Wallace’s defensive intensity proved contagious. The rebounds he grabbed got celebrated by the team with big red “R” T-shirts handed out at The Palace of Auburn Hills, like K’s denoting a baseball pitcher’s strikeouts. His blocked shots were accompanied by loud gong sounds over the Palace’s sound system, igniting rallies and pumping adrenaline through teammates and fans. His mobility to show and switch constantly blew up opponents’ pick-and-rolls.

Wallace reveled in the winning while taking a quieter pride in the respect his game earned. “We tried to play with blinders on and just go out and do our jobs,” he said. “But I could hear a buzz going around the league when people would say they were looking for a ‘Ben Wallace-type player.’ That was pretty satisfying to me.”

And unlike so many offensive-oriented players in the Hall, who could lock into a scoring duel on any given night and post breathtaking stats, Wallace knew that if he was having a great game, the other teams’ stars likely were having lousy nights.

“That’s what my game was based on,” he said. “When I took ownership on the defensive end, I made a commitment to myself to basically cancel out what was happening on the offensive end.”

Said Brown, now an assistant to Penny Hardaway at Memphis and recently reunited with Pistons forward Rasheed Wallace on that staff: “’Sheed and I talk about it all the time. Everybody says, ‘That team won it all without a superstar.’ Well, most people judge superstars by the impact they have on the offensive end. You can also impact the game on the defensive end.
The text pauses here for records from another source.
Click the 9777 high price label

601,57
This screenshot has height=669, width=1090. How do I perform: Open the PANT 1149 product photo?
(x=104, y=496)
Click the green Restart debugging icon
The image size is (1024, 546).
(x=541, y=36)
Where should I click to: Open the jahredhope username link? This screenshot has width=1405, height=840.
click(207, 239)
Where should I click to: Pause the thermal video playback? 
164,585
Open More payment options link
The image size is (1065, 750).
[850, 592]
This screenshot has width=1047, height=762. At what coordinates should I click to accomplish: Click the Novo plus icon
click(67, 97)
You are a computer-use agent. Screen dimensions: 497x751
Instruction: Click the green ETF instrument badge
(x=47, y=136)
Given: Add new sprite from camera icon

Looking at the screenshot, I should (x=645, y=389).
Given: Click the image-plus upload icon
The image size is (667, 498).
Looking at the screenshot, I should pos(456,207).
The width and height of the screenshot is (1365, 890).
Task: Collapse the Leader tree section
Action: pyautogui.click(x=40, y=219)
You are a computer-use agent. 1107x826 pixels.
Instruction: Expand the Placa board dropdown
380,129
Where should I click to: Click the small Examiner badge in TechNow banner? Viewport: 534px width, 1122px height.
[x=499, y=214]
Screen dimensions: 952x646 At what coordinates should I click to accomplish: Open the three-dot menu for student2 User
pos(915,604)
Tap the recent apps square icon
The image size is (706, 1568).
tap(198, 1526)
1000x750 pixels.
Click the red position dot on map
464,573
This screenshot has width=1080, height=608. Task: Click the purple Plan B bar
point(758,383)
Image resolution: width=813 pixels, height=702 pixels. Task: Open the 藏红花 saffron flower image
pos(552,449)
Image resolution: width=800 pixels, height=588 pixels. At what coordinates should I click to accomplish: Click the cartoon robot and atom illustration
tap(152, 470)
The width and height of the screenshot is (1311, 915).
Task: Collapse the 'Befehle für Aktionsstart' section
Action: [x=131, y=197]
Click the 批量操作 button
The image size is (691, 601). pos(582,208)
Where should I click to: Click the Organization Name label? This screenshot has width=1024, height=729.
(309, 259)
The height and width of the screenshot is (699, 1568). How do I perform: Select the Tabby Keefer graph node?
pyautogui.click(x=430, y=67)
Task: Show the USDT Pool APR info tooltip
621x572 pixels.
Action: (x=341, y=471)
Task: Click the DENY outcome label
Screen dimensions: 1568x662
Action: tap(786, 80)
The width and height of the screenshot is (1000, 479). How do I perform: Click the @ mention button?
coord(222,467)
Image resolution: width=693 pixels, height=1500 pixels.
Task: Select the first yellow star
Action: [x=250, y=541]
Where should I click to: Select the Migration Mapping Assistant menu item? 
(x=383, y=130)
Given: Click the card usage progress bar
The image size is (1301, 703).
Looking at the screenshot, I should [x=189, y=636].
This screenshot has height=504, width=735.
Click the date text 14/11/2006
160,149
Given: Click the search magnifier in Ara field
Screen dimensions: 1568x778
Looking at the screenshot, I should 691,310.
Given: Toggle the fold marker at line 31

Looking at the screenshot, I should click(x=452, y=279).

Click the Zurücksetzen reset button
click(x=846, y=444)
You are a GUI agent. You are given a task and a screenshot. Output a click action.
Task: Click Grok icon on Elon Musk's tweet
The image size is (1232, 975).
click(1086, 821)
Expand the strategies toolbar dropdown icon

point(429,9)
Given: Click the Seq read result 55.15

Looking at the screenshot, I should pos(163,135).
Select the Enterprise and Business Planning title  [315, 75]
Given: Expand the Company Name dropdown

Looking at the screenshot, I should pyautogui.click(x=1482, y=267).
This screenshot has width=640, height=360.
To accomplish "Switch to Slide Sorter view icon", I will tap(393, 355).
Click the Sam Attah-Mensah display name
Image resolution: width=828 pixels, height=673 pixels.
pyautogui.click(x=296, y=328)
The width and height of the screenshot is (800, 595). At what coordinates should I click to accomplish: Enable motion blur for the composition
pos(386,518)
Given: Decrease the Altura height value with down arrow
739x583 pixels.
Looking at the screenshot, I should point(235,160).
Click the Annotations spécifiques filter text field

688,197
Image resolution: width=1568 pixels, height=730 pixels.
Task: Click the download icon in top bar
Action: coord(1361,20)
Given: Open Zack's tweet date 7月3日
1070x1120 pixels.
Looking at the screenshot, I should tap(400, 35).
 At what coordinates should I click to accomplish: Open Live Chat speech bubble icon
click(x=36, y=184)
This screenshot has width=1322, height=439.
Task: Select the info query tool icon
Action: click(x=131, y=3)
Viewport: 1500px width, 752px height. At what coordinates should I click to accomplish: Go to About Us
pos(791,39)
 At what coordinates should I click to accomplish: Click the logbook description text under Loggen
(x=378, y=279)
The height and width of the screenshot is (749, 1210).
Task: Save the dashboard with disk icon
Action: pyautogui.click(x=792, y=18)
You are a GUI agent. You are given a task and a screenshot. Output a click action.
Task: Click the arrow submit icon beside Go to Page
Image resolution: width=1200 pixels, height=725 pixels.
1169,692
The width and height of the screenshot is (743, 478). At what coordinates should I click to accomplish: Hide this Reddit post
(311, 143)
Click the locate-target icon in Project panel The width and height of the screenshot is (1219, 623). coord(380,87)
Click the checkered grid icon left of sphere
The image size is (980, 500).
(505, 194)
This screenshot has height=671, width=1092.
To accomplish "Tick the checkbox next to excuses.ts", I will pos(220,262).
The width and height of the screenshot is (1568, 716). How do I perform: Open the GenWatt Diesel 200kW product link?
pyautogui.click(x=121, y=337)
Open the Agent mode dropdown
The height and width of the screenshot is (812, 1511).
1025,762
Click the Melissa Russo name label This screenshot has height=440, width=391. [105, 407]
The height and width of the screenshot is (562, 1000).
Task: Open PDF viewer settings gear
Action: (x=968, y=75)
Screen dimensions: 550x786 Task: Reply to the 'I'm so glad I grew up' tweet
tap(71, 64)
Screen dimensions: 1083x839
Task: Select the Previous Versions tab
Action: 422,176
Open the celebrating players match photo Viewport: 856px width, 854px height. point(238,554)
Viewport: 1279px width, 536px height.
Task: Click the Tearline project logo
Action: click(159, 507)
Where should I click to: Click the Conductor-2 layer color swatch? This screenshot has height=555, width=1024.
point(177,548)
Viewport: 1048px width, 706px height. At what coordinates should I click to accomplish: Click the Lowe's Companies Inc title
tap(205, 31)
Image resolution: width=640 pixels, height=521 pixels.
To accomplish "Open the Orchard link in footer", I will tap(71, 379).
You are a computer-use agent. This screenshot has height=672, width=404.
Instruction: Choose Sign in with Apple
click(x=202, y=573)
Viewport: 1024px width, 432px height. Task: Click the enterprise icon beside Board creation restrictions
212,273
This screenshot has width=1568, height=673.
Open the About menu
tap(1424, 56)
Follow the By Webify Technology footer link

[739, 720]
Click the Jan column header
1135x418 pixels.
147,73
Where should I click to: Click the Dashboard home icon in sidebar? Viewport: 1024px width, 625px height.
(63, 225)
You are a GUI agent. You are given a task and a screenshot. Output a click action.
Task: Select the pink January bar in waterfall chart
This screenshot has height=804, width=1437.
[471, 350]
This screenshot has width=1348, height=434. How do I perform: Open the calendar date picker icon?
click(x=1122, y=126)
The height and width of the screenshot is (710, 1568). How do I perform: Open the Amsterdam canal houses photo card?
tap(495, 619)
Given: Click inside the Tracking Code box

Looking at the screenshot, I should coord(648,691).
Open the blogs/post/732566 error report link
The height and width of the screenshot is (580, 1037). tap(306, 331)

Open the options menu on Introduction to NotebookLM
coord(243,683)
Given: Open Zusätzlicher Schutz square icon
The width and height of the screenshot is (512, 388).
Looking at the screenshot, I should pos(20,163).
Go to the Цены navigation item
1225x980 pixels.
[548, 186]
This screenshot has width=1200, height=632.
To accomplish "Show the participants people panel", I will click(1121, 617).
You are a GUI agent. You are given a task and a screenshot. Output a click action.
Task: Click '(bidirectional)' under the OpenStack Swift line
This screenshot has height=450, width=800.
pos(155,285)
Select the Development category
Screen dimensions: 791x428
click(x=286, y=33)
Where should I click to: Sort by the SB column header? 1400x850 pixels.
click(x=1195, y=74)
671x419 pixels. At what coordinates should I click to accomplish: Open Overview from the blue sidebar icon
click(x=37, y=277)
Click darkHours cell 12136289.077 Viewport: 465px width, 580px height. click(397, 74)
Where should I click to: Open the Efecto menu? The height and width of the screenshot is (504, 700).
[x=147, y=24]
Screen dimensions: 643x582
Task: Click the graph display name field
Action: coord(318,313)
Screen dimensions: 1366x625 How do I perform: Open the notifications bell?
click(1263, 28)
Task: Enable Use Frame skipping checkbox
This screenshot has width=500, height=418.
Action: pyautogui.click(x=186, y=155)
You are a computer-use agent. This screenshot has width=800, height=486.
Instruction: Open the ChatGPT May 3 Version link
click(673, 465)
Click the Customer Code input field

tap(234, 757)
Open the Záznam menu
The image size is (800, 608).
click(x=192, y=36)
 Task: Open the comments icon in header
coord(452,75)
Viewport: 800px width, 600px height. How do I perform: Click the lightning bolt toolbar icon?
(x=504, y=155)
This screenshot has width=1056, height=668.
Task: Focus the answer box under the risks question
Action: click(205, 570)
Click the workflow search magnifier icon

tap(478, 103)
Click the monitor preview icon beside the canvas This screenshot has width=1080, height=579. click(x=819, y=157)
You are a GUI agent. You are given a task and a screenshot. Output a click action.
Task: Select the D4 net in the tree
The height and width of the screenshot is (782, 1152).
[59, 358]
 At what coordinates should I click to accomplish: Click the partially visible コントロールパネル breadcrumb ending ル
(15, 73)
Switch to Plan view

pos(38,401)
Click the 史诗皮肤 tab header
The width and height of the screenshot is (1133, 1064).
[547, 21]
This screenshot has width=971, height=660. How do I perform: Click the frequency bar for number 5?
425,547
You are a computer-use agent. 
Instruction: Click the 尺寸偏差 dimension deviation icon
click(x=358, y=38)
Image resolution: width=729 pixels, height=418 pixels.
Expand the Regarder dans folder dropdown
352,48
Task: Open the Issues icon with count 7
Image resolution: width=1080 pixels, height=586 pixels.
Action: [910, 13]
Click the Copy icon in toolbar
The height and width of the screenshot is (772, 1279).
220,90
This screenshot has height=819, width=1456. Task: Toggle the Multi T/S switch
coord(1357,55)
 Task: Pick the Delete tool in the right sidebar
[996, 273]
“Bill Russell, we can look at his numbers. And Wilt’s numbers. And Nate Thurmond’s numbers. But they impacted the game in so many ways. Ben was like that.”

Ben Wallace spoke on his resume and Hall of Fame potential after winning his fourth Defensive Player of the Year Award in 2006.

The pinnacle came in the 2004 Finals, when Detroit toppled the three-peat Lakers of Bryant and Shaquille O’Neal in five games. Los Angeles was held to 41.6% shooting and 81.8 points (compared to 45.4% and 98.2 during the season). And in the Game 5 clincher, O’Neal had 20 points and eight rebounds to Wallace’s 18 points and 22 boards.

“We never double-teamed Shaq much or hack-a-Shaq’d,” Brown said. “Ben’s actually about 6-foot-8. Shaq was over 7 feet and at that time over 300 pounds. But Ben ran him on every play. Tried to defend him on every play. And as great as Shaq was, he was not as good in the third or fourth quarter like he was in the first half. Because of Ben’s energy and how hard he played on every play.

“We knew he was going to score but he had to earn every basket. Ben’s ability to at least challenge Shaq on every possession maybe allowed us to guard the other people better.”

The Pistons reached the 2005 Finals but lost in seven games to San Antonio. Brown left for New York after that and was replaced by Flip Saunders, an offensive-oriented coach who got 176 victories out of the team over the next three seasons but got put out of the East finals in six games each year by Miami, Cleveland and Boston.

Feeling underappreciated on the court, Wallace left in 2006, more than doubling his salary when he signed a four-year, $60 million contract with Chicago. He appeared in 37 more playoff games for the Bulls in 2007 and for the Cavaliers in 2008 and 2009 without any ring payoff. Then Wallace wrapped up his career with three seasons back in Detroit, going a combined 66 games under .500 but for crowds with long memories and a taste for his tough brand of D.

Now the owner of Wallace Motorsports, a U.S. distributorship of remote control model race cars, Wallace believes his aggressive defense would translate just as well now at a time of “stretch” fives and fours as it did 15-20 years ago.

“Yes. Absolutely,” he said. “For the simple fact that I was never going to be, on anybody’s team, a traditional center. I played center but if I didn’t have to guard guys damn near twice my size every night, I was free to roam around and do a lot more. I could guard the perimeter.”

Then again, what else would you expect from someone told he wasn’t wanted 25 years ago, only to prove them wrong beyond all reason.

“I think that’s what made that draft class that much better,” Wallace said, and if he was winking, it was lost over the phone connection. “There were so many guys in there, eventually you had to miss somebody.”